Given what the Berkshire-based rapper and singer has been through, it’s no wonder she’s taking off into flights of fantasy. Care City finds her in a black hole, chronicling the darkest few months of her life. Addiction, heartbreak and a fractured relationship with God are all recalled with gut-wrenching clarity over sluggish, lo-fi beats.

“I’ve got some issues to solve,” she admits on "Okoposire". On "Terminal 7", she reveals she’s “numb to the touch of the world”. Across Care City’s dense 26 minutes, the MC formerly known as NoNameDisciple shines a light on the darkest pits of her own psyche. She candidly lays bare deep insecurities, specifically loneliness and her experiences with alcohol and drugs.

"Ciao" is an excavation of a half-forgotten rock bottom. Snares clatter as Deyah spills out a stream of consciousness of what she remembers from a time when she “lost her mind, slightly” in a haze of addiction. Her melodic flow lurches and her voice strains as she reflects on rehab, therapy and the death knell of an unhealthy relationship. “I gave you devotion, you gave me a rope,” she murmurs. The success of a project like this hangs on how forthright the artist is willing to be – Deyah is an open book.
■ ■ ■ ■ ■
■ **STUDY QUESTIONS**
1. Please repeat the passage of the Care City review starting at "Given what the" and ending at "alcohol and drugs.".
2. Answer these questions from the Care City review:
(a) In which county is the rapper and singer based?
(b) How long does Care City run?
(c) What name did the MC formerly go by?
3. Carry the Care City review forward from its final sentence.
These entries come from a separate source.

■ **Dataset entries**
■ ■ ■ ■ ■
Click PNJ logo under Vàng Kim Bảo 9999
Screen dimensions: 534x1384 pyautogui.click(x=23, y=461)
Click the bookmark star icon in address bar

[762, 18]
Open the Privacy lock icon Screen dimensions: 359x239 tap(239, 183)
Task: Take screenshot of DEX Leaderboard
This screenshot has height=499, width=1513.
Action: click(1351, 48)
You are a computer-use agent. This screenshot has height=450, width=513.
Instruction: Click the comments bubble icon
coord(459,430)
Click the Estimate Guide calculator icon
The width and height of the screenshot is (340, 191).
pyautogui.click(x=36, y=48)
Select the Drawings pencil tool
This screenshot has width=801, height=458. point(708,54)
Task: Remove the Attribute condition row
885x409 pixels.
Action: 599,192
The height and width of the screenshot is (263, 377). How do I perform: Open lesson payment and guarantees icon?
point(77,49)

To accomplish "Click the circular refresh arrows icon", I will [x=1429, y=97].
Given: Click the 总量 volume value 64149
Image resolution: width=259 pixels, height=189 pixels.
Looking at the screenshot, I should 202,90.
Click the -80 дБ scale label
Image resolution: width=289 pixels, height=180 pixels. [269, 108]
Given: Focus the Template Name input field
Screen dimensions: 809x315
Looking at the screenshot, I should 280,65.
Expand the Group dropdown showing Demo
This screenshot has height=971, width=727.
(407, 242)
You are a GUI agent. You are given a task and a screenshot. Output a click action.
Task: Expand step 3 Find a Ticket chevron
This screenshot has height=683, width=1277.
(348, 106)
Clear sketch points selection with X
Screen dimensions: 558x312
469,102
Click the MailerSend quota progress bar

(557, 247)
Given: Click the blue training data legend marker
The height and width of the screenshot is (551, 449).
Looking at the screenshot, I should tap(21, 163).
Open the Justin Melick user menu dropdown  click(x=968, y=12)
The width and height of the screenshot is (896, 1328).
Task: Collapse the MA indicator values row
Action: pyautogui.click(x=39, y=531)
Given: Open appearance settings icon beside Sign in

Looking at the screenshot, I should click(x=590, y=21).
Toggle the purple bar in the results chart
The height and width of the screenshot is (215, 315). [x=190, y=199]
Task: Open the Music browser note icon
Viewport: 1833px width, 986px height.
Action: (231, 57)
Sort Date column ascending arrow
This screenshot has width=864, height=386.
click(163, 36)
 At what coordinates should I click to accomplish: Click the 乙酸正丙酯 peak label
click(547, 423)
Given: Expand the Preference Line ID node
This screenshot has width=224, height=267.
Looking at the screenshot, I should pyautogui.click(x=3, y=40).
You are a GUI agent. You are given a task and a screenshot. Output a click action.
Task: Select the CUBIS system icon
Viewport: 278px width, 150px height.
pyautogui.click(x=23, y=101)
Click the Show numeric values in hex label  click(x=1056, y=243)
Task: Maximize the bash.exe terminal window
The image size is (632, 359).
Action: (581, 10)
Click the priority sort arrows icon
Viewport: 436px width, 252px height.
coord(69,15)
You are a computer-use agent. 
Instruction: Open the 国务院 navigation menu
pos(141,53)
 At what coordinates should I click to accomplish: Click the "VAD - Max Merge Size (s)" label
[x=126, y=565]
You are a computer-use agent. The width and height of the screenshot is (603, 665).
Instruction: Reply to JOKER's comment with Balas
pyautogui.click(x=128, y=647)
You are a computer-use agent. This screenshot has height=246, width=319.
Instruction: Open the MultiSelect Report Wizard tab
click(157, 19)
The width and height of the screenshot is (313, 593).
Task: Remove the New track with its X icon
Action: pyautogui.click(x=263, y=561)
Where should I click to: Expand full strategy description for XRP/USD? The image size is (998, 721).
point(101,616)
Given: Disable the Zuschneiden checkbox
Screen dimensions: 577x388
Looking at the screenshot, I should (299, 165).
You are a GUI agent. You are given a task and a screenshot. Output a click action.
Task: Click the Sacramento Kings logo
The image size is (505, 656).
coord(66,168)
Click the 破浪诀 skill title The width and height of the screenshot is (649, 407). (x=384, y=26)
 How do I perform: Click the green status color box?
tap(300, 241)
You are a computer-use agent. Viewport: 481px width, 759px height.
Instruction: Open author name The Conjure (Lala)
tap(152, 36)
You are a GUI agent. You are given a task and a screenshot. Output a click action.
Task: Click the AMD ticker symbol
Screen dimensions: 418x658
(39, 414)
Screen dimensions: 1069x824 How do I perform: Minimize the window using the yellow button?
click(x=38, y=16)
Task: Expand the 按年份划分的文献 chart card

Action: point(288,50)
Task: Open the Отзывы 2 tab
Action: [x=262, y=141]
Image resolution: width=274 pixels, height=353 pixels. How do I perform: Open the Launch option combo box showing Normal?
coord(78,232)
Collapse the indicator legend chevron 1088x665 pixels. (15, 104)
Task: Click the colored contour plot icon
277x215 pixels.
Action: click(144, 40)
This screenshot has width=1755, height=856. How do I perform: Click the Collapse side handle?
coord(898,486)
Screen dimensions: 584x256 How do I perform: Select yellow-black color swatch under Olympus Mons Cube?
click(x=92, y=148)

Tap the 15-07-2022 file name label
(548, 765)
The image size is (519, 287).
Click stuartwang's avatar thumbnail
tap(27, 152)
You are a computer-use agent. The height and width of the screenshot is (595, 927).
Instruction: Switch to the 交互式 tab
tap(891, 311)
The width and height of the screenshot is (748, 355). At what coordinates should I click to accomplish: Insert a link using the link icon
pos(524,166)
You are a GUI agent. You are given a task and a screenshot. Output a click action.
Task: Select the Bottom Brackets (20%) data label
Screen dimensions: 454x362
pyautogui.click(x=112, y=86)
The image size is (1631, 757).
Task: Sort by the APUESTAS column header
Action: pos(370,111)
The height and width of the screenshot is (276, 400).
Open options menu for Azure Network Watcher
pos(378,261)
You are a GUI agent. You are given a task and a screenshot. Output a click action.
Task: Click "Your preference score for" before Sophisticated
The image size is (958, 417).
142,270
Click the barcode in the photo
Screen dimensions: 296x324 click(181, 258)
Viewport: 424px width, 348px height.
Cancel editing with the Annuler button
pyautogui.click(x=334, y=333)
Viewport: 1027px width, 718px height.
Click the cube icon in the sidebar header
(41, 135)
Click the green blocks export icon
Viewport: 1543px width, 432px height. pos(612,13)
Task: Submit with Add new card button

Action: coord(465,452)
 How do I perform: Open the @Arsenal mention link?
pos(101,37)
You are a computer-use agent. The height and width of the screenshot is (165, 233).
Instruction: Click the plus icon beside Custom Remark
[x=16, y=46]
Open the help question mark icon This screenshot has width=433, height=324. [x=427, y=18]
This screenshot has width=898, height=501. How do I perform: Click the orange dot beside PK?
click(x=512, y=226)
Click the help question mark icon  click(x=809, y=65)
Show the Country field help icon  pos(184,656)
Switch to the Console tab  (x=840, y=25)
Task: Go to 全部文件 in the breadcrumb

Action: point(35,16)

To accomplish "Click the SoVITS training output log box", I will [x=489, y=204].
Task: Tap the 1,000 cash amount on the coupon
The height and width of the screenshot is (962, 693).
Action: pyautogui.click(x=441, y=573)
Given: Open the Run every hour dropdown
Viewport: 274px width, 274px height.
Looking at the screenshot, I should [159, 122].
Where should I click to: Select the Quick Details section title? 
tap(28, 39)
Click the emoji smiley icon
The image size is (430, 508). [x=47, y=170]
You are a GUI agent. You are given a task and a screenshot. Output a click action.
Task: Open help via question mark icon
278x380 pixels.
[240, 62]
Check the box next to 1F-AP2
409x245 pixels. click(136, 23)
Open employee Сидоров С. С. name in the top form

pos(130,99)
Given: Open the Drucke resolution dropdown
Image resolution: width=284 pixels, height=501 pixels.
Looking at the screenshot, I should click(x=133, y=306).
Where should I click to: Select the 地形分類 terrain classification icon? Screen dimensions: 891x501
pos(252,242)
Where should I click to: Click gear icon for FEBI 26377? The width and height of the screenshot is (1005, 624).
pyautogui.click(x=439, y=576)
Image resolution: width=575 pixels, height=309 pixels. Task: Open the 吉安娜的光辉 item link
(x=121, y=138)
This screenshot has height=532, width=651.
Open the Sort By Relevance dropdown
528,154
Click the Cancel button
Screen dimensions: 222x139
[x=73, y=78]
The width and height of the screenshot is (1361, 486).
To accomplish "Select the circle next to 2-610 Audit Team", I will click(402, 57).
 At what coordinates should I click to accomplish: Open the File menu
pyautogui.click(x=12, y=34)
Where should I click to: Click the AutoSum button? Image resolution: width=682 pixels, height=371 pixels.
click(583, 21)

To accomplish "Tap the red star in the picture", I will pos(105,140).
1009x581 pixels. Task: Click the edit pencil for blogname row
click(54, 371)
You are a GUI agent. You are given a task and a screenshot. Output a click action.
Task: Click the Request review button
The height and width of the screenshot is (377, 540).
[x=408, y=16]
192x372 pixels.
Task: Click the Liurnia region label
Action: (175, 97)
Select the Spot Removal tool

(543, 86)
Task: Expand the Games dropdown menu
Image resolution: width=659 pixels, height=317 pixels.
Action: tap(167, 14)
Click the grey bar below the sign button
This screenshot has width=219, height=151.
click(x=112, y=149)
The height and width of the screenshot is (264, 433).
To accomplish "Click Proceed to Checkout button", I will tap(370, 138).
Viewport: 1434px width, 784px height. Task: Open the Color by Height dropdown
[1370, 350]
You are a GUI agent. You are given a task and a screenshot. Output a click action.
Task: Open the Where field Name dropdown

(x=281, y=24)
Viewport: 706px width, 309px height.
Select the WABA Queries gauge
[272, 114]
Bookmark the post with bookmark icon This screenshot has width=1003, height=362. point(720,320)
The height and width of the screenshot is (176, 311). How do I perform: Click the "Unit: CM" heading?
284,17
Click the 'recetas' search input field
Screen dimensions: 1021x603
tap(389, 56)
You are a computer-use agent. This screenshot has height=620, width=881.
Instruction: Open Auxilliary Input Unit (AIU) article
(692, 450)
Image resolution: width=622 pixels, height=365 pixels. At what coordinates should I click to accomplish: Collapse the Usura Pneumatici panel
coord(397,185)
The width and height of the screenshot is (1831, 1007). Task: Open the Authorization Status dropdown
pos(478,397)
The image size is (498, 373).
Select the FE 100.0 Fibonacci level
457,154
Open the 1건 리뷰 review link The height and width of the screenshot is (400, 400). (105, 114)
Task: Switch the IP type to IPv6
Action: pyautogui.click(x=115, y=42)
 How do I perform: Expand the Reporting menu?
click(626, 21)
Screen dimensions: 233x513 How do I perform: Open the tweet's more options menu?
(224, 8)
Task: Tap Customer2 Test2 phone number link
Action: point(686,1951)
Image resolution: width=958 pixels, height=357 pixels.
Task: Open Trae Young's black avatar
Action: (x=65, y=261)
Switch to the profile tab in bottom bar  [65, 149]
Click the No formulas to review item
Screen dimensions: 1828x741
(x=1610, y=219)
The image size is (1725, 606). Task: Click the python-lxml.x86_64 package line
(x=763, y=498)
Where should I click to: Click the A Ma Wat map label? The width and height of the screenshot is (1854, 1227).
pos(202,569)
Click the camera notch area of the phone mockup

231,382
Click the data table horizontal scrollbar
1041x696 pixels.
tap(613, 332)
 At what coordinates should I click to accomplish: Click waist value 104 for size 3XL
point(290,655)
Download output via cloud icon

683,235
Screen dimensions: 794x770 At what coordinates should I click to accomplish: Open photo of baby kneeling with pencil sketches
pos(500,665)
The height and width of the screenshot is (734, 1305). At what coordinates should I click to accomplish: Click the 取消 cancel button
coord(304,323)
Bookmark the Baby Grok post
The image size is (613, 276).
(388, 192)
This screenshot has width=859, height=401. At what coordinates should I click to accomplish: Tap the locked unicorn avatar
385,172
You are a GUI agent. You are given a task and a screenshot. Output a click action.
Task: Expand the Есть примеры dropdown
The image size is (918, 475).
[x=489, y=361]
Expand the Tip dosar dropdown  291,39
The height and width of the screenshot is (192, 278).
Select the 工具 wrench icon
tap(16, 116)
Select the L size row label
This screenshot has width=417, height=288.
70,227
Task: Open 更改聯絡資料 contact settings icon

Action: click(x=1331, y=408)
■ ■ ■ ■ ■
■ **PER-TASK OUTPUTS**
1.
Given what the Berkshire-based rapper and singer has been through, it’s no wonder she’s taking off into flights of fantasy. Care City finds her in a black hole, chronicling the darkest few months of her life. Addiction, heartbreak and a fractured relationship with God are all recalled with gut-wrenching clarity over sluggish, lo-fi beats.

“I’ve got some issues to solve,” she admits on "Okoposire". On "Terminal 7", she reveals she’s “numb to the touch of the world”. Across Care City’s dense 26 minutes, the MC formerly known as NoNameDisciple shines a light on the darkest pits of her own psyche. She candidly lays bare deep insecurities, specifically loneliness and her experiences with alcohol and drugs.

2.
(a) Berkshire
(b) 26 minutes
(c) NoNameDisciple

3.
Realising she can’t depend on others, she finds some kind of comfort in solitude. Sleepy synth pads score declaration of independence "Planet X", where she sing-raps about inner- peace and taking time for herself, and laughs off an ex who wants to reconnect. On "SYS", she swears off the Tinder generation altogether. Bookended by dialogue with an older woman who doesn’t see the appeal of online dating, the song is a scathing repudiation of men who can’t commit to a relationship.

In the past, religion was her port in this storm. Her Lover Loner EP was flush with paeans to faith in the face of habitual heartache. Promoting that project, Deyah told I Am Hip-Hop magazine last year: “My underlying message is about seeking a relationship with God”. Now, her conviction is shaken. Closing track "Liquor Lament" is a scream into the void wherein she proclaims she’s “never felt so far from the God” she used to know, while ‘Mars’ is a sobering look back to the moment she lost her faith. The only track on the EP without a drumbeat, Deyah’s words echo around a bare arrangement of piano chords and guitar tones.

“Rehab got me on my way to a long road/I need to be clean if I’m gonna chase the dream,” she resolves. Deyah has been to hell and back, but still she looks ahead to better days. “After dark, light does prevail,” she stresses on "Terminal 7". Her voice quivers with a touch of uncertainty.